- [TASK STATEMENT]: Reproduce every line in the listing that contains the word "Given".

==== MATERIAL PROVIDED ====

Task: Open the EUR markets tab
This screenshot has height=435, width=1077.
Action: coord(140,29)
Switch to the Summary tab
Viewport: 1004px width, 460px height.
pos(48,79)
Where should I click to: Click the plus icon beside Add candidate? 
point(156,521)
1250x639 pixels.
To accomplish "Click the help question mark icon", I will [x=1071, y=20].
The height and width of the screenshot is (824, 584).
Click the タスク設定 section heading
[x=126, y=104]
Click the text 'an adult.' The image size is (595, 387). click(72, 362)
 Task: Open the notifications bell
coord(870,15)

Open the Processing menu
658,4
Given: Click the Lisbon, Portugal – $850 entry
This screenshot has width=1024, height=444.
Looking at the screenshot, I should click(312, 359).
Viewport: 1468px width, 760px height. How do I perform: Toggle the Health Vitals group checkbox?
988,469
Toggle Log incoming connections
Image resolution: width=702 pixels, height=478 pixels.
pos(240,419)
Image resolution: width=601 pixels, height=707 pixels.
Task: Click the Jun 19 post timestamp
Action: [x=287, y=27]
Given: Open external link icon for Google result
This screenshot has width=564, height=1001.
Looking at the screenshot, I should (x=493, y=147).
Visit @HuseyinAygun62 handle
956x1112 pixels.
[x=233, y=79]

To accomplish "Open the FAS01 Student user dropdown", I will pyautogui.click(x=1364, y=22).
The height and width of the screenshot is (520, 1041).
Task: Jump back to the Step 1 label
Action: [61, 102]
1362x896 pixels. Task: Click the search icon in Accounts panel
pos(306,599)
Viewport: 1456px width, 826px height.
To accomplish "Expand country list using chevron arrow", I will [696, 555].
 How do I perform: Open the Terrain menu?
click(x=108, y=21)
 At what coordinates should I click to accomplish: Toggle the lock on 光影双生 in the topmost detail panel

====

- [EXERCISE ANSWER]:
Given: Click the Lisbon, Portugal – $850 entry
Given: Open external link icon for Google result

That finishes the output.